Saved entries
= = =
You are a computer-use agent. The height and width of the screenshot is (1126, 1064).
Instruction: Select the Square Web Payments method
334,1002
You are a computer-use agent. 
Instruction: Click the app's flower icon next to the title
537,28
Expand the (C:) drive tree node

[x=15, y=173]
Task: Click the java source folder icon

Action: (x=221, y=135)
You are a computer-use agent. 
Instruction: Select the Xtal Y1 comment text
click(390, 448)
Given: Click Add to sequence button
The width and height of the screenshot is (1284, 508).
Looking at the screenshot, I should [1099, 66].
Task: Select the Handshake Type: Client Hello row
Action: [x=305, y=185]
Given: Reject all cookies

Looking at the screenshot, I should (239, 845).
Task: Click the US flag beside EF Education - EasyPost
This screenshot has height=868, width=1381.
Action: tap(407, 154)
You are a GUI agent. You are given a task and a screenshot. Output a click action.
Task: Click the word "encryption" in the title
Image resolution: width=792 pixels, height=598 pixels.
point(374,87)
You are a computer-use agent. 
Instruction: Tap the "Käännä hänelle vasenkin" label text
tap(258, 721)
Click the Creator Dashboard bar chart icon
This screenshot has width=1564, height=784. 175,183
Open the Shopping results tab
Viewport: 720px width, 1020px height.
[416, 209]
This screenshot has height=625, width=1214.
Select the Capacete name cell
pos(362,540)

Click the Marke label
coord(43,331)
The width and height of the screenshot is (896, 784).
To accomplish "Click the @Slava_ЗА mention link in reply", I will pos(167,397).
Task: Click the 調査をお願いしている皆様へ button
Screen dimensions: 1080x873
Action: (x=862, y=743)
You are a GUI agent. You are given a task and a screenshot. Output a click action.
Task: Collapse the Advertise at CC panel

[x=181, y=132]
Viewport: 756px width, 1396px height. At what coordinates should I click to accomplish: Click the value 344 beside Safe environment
= = =
ACTION ITEM
Tally the lines of the data that hold the string "beside". Answer with the number and nothing more.

SOLUTION FOR THIS TASK
2